Após a colheita dos depoimentos e apurando os fatos, foi firmado um Termo de Ajustamento de Conduta (TAC) com o proprietário da empresa contratante, nos seguintes termos:
- R$500,00 para cada trabalhador em dinheiro como forma de adiantar parte do pagamento das verbas rescisórias;
- Restante da rescisão a ser quitado em 28/02/2023 por ordens de pagamento, pix, transferência bancárias ou consignação, sob pena de ajuizamento de ação civil pública por danos morais coletivos, além de multa correspondente a 30% do valor devido;
- Custear o transporte dos trabalhadores de volta à Bahia;
- Estima-se que o cálculo total das verbas rescisórias ultrapasse R$ 1.000.000,00 (um milhão de reais).

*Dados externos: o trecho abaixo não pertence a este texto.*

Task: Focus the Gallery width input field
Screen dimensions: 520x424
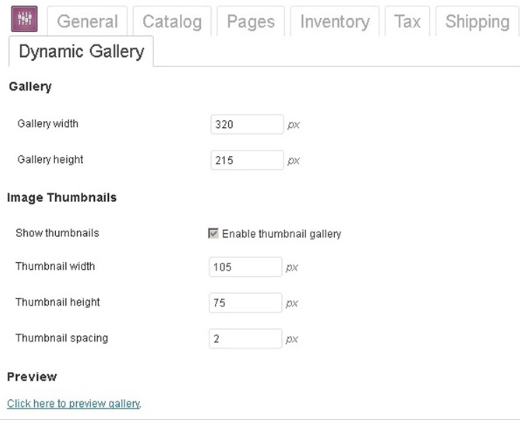Action: tap(247, 124)
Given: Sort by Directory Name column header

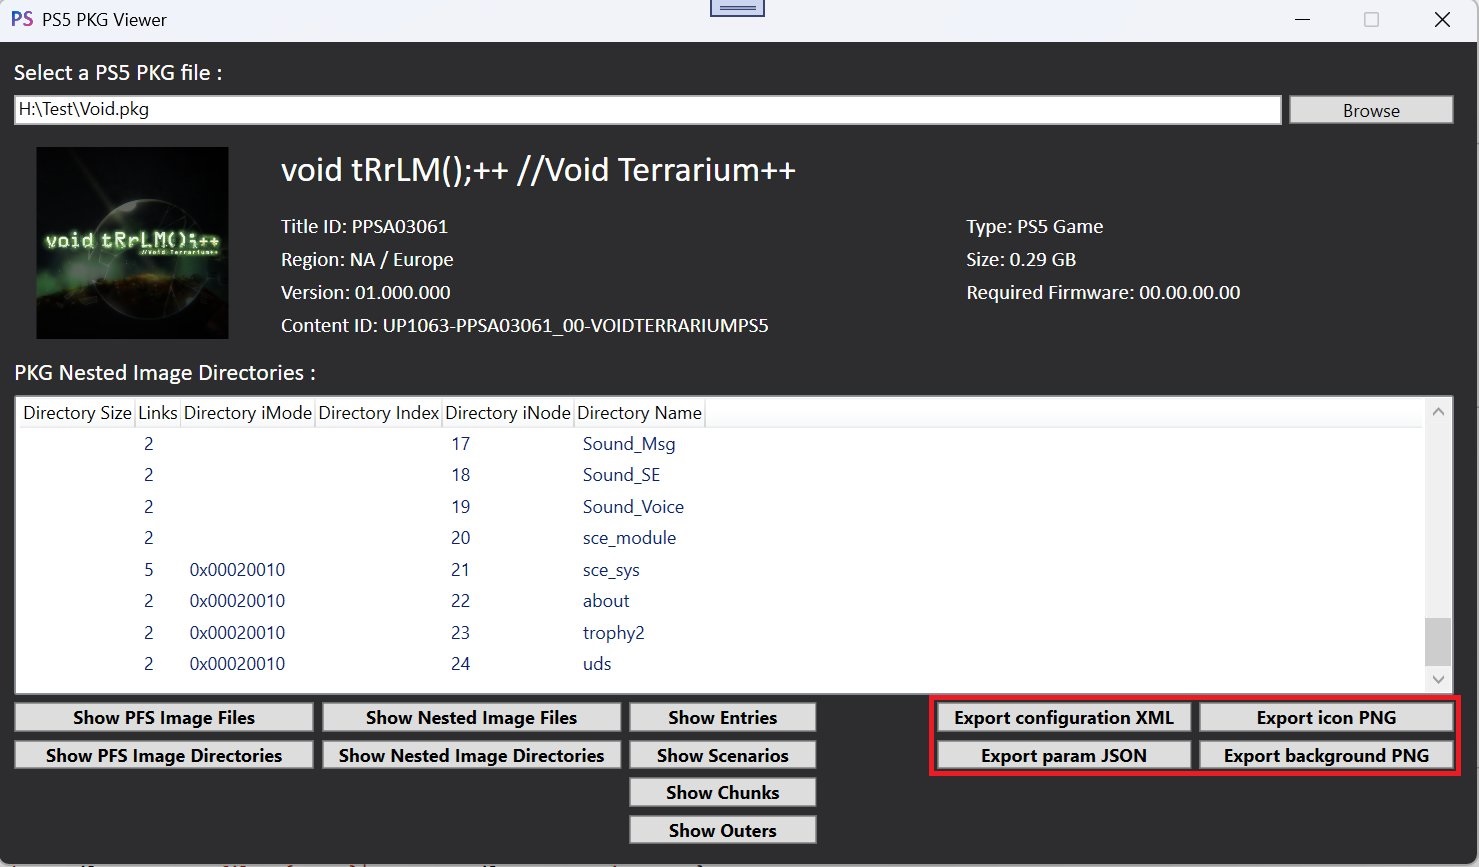Looking at the screenshot, I should coord(639,413).
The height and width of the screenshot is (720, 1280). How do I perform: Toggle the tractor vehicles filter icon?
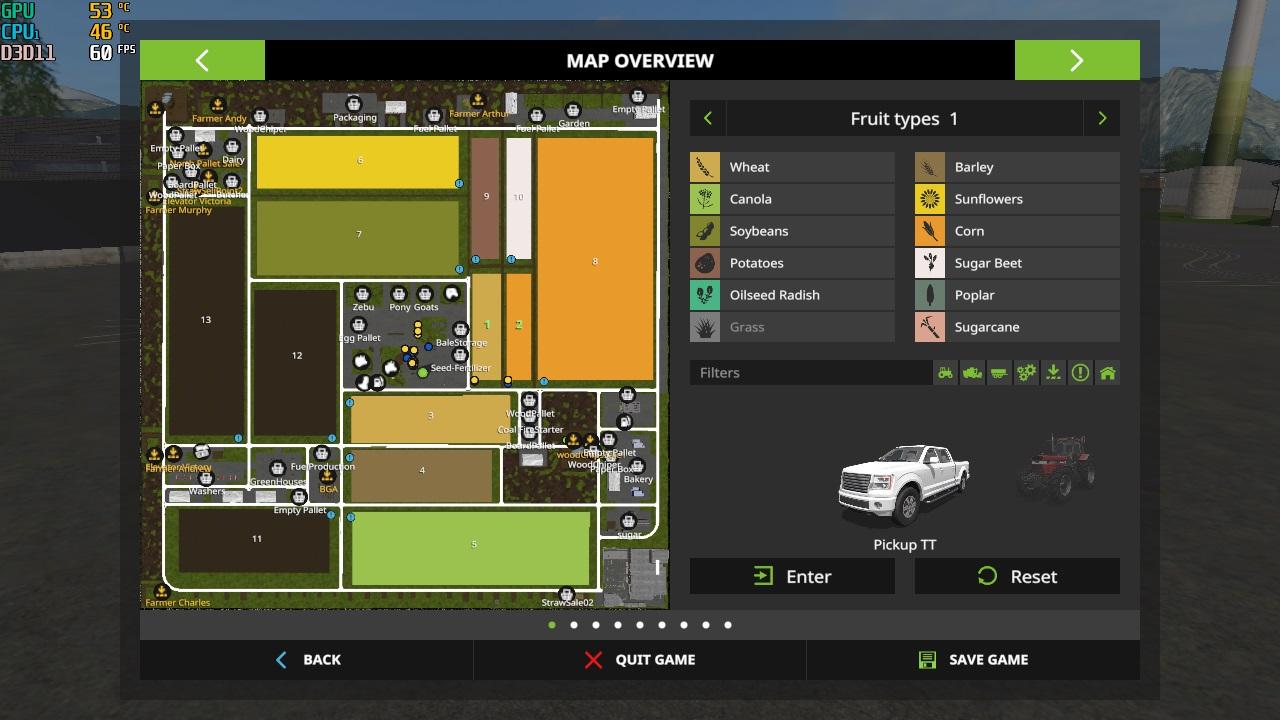pos(945,373)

Os referidos valores desembolsados pela empresa contratante, segundo o TAC, não quitam os contratos de trabalho, nem importam em renúncia de direitos individuais trabalhistas. O MPT divulgou que nesta semana será designada uma audiência com a empresa contratante, bem como com as vinícolas tomadoras para prosseguimento da negociação de indenizações individuais e coletiva e fixação de obrigações que previnam novas ocorrências. As vinícolas (tomadora dos serviços) são as famosas e conceituadas Aurora, Salton e Garibaldi.
As negociações em prol da preservação dos direitos e garantias fundamentais dos trabalhadores se iniciaram, apesar das tomadoras dos serviços alegarem que não tinham conhecimento da realidade fática vivenciada pelos trabalhadores, também possuem responsabilidade, afinal, deveriam fiscalizar as empresas terceirizadas que contrataram, pois foram beneficiadas pela prestação de serviços dos trabalhadores submetidos a situação análoga à escravidão.
É lamentável que, mesmo após mais de 134 anos da abolição da escravatura no Brasil, empresas atuem com a ambição imoderada, com objetivo de se enriquecerem a custo de lágrimas e sangue. Que sejam apurados todos os fatos e atribuída a responsabilidade cível, criminal e trabalhista para todos aqueles que afrontaram os direitos humanos dessas pessoas e, inclusive, que esse péssimo exemplo seja um sinal de alerta para todos os empregadores que terceirizam suas atividades, pois não basta contratar, precisa fiscalizar.